She had the ‘face of an angel,’ begged Hamas ‘just kill me’: Horrifying details emerge of gang rapes and slaughter by Hamas

Sleep is torture for Yoni Saadon, a 39-year-old father of four, who wakes with the faces of the women he saw slaughtered by Hamas terrorists who raided the Supernova music festival on October 7.

One young woman in particular haunts his dreams.

She was hiding next to him under the stage when Hamas opened fire.

“She fell to the ground, shot in the head, and I pulled her body over me and smeared her blood on me so it would look as if I was dead too,” Saadon told the UK’s Sunday Times. “I will never forget her face. Every night I wake to it and apologise to her, saying ‘I’m sorry’.”

And then there’s that other face — the “face of an angel.”

He saw her an hour later when he dared to peek out of his hiding spot.

“I saw this beautiful woman with the face of an angel and eight or ten of the fighters beating and raping her,” Saadon recalled. “She was screaming, ‘Stop it — already I’m going to die anyway from what you are doing, just kill me!'”
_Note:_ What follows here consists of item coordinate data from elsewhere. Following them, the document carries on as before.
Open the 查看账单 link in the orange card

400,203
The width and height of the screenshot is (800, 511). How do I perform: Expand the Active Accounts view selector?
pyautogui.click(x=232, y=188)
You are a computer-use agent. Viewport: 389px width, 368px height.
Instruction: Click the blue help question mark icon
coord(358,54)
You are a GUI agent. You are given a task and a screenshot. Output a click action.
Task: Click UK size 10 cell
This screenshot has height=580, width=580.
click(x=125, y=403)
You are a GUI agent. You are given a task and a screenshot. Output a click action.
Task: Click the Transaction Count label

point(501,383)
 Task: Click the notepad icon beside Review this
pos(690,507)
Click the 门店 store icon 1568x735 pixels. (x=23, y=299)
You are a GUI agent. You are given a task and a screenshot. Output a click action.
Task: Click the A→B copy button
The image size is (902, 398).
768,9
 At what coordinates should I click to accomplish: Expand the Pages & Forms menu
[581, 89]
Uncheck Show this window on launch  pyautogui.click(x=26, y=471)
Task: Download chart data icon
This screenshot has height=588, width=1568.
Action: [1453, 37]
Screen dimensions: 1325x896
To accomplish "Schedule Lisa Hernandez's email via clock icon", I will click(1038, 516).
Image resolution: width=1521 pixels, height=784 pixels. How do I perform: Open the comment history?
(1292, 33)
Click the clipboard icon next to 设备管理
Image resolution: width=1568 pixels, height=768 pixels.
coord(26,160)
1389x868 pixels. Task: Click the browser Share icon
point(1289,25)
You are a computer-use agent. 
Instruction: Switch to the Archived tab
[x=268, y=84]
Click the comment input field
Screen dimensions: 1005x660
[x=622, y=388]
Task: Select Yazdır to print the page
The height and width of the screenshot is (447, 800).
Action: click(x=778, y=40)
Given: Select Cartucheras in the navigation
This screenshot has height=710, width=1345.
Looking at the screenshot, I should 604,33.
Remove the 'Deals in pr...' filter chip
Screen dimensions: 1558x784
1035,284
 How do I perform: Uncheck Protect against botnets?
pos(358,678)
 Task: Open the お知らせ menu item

“When they finished they were laughing and the last one shot her in the head,” he continued. “I kept thinking it could have been one of my daughters. Or my sister — I had bought her a ticket but last minute she couldn’t come.”

The savagery is almost too much to bear.

From a hiding spot behind some bushes, Saadon saw two Hamas fighters attacking another “young woman.”

“They had caught a young woman near a car and she was fighting back, not allowing them to strip her,” he said. “They threw her to the ground and one of the terrorists took a shovel and beheaded her and her head rolled along the ground.”

“I see that head too,” he added.

Three times a week, survivors of the targeted festival and family members of those who didn’t make it out gather in Sitria, southwest of Tel Aviv,  to support each other through their devastating grief and trauma. Volunteer therapists are on hand to help, including Bar Yuval-Shani, whose only sister, Deborah, and brother-in-law, Shlomi Matias, were murdered in the Holit kibbutz by Hamas militants who stormed into their safe room. They were both musicians and peace activists.

“She was eight years younger but [it was] as if we were twins,” Yuval-Shani said through tears. “I held all her secrets and I miss her terribly.”

“Deborah died shielding her son Rotem, 16, who was shot in the abdomen then hid for nine hours as fighters returned again and again, and Yuval-Shani guided him over the phone in how to treat himself,” The Times reports.

Shelly Harush is a police commander tasked with leading an investigation into sexual violence and crimes against women at the hands of Hamas.

“It’s clear now that sexual crimes were part of the planning and the purpose was to terrify and humiliate people,” she said.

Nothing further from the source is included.